··· The records

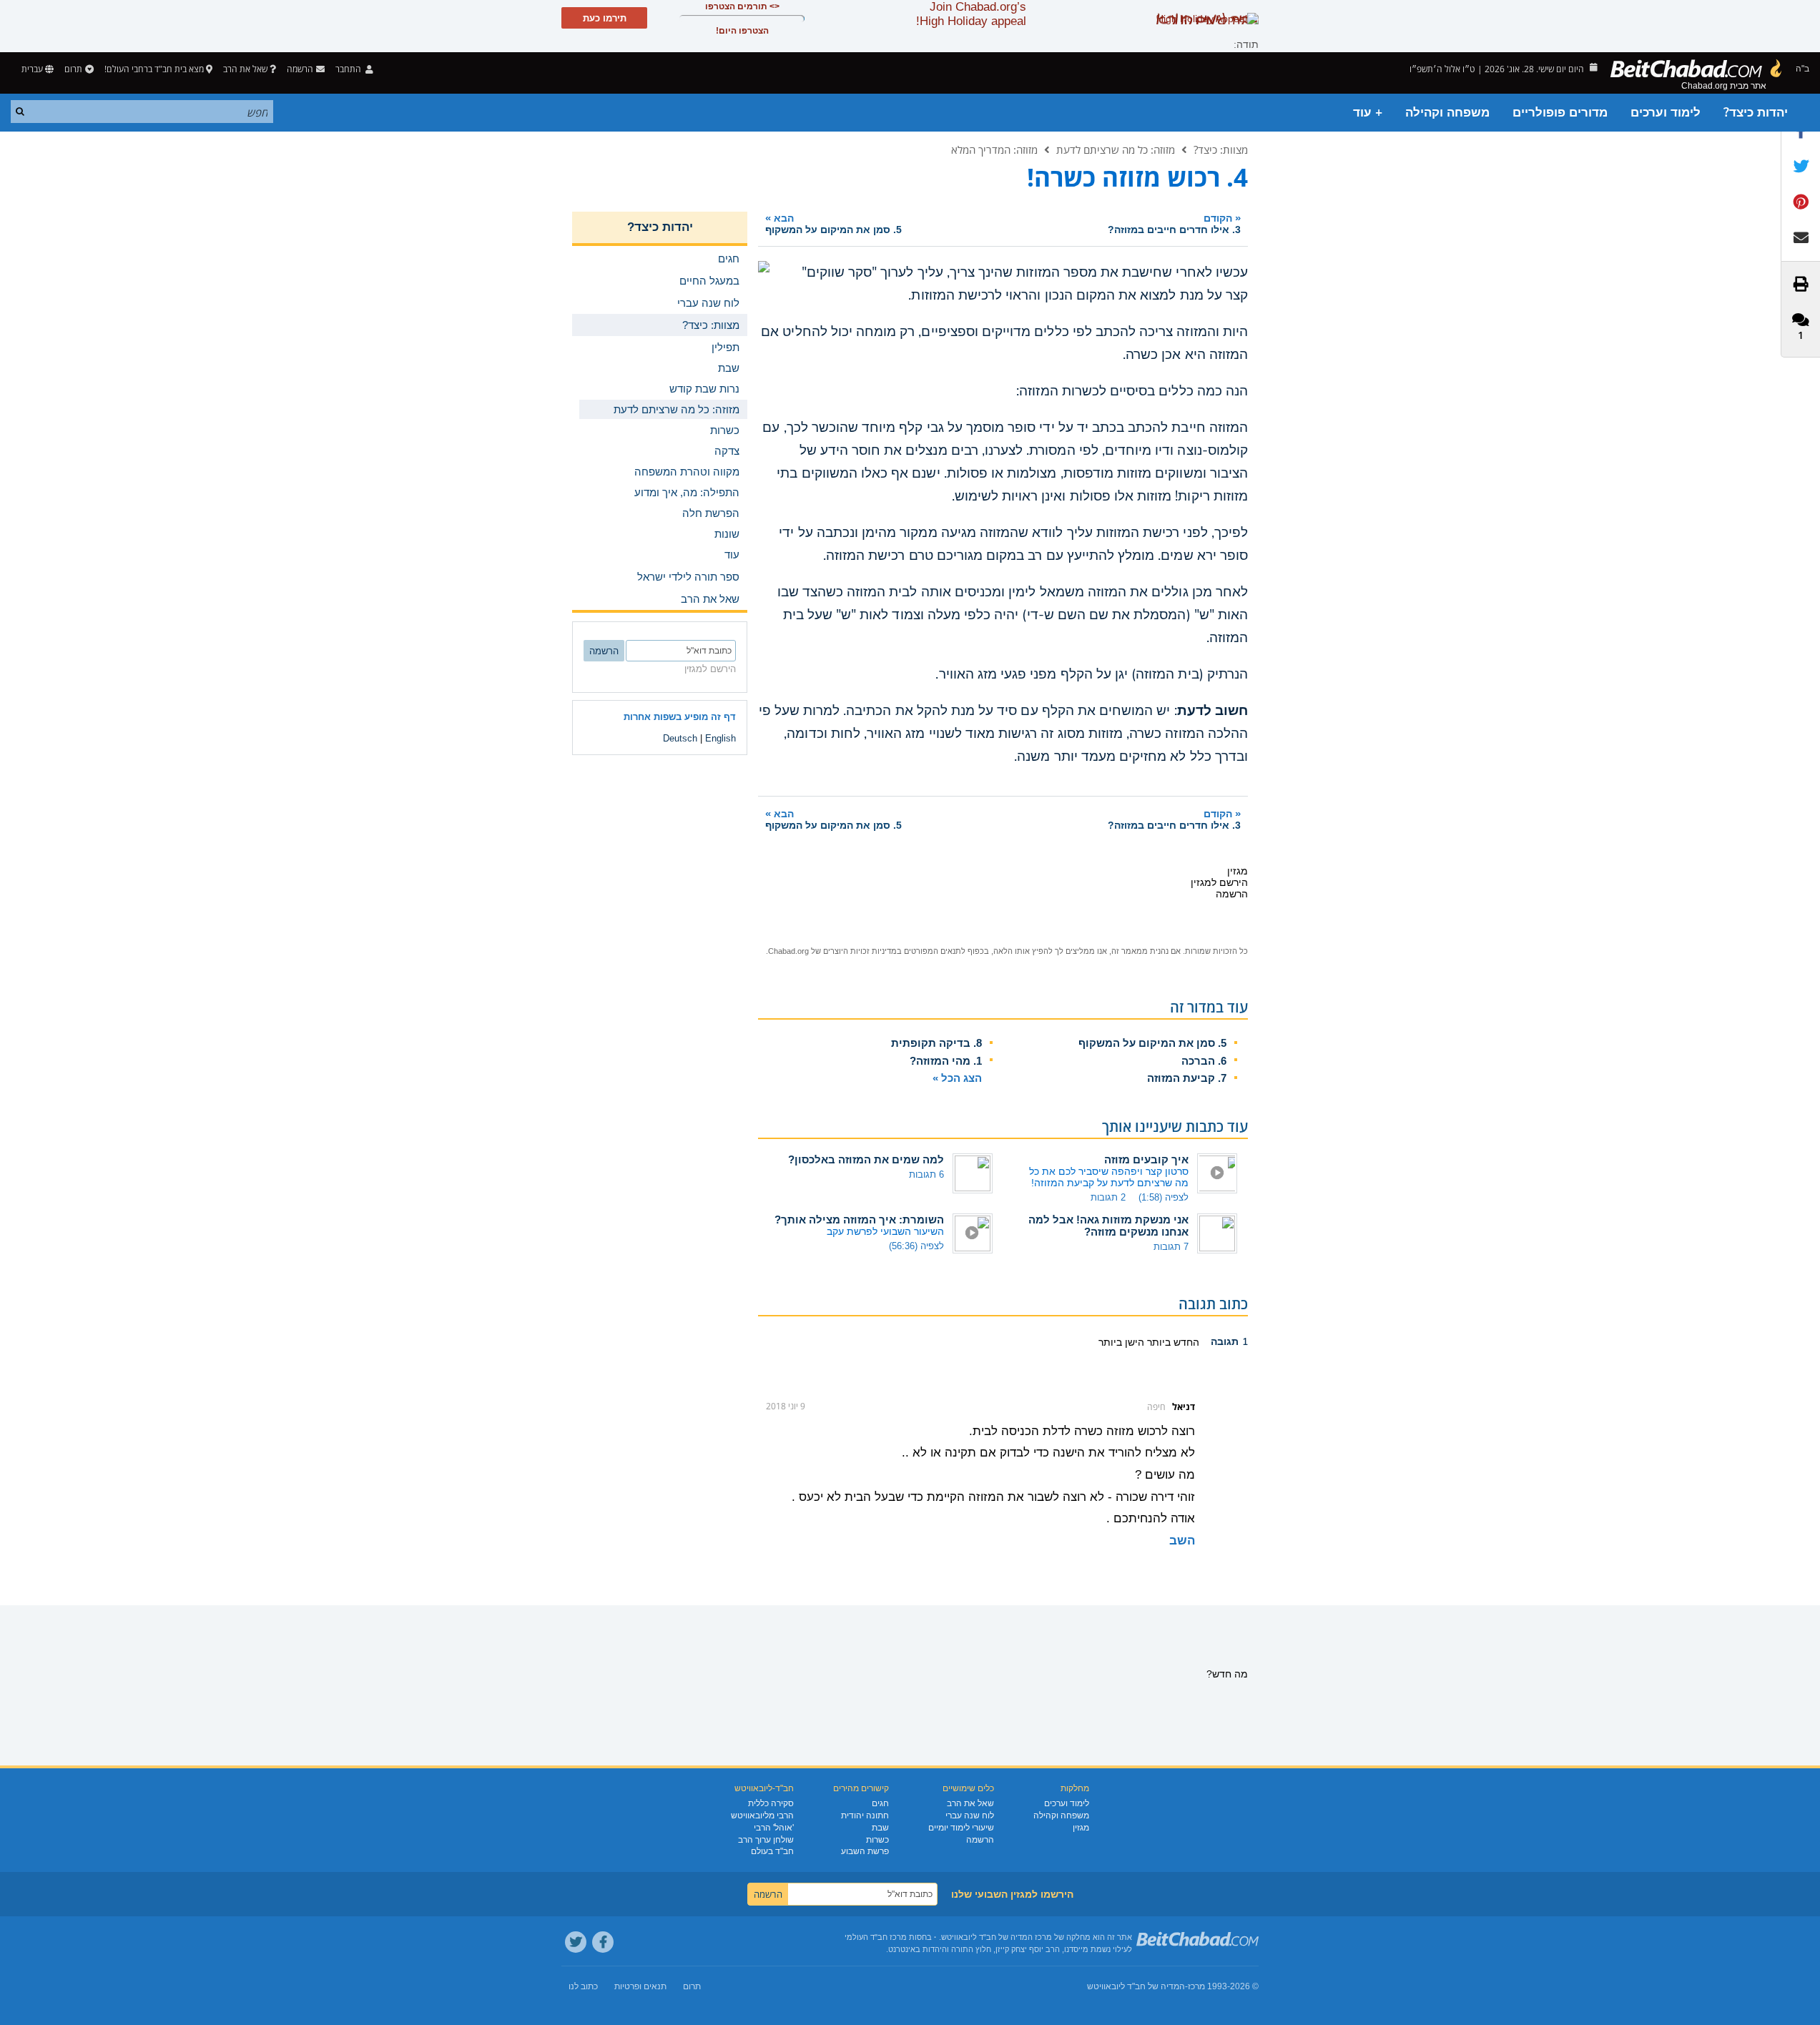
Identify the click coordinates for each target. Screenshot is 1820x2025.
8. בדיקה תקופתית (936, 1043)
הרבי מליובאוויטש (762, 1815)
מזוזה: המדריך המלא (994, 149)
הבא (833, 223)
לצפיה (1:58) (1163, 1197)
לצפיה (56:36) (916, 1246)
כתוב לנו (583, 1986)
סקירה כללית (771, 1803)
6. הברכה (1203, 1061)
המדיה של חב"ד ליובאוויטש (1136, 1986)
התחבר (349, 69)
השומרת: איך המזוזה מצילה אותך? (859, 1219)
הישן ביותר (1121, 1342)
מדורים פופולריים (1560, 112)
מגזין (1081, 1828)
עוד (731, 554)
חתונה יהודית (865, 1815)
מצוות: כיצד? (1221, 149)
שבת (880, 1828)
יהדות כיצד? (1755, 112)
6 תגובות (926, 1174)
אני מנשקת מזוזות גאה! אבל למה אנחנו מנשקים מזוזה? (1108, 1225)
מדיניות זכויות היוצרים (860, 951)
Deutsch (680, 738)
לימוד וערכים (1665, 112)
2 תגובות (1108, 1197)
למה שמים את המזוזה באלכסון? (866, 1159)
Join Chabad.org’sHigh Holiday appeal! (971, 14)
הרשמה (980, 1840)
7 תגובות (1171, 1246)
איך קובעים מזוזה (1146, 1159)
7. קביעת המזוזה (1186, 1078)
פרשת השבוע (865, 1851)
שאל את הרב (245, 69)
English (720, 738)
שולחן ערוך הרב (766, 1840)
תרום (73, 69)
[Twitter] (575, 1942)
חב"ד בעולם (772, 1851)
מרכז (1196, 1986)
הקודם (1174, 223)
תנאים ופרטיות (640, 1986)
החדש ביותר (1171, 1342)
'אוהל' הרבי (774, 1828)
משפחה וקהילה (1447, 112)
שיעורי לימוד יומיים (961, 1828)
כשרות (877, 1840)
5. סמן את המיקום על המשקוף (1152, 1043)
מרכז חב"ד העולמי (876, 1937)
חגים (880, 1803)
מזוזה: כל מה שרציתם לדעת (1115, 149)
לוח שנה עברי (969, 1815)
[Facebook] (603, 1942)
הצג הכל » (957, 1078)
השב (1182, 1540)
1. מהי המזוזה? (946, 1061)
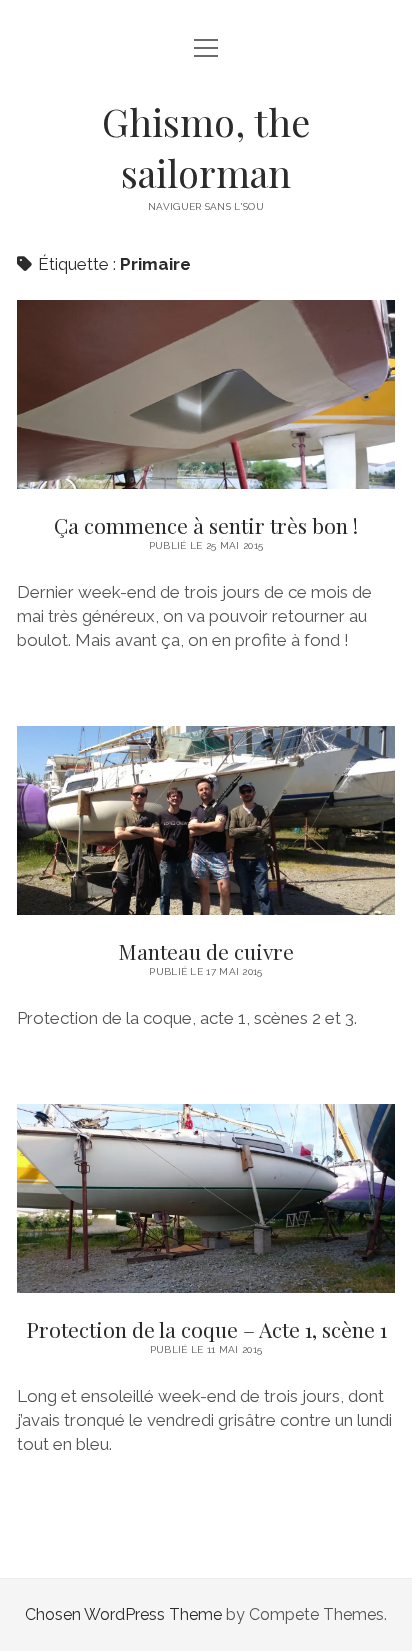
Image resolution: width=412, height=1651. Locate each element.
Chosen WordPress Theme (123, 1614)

······

◆ Assigned task: Leaving the pictures out, copy exactly the lines from the line that contains "השב (1182, 1540)" to the last line of the data, both ends included.

◆ Written response:
השב (1182, 1540)
1. מהי המזוזה? (946, 1061)
Image resolution: width=412, height=1651. Locate each element.
Chosen WordPress Theme (123, 1614)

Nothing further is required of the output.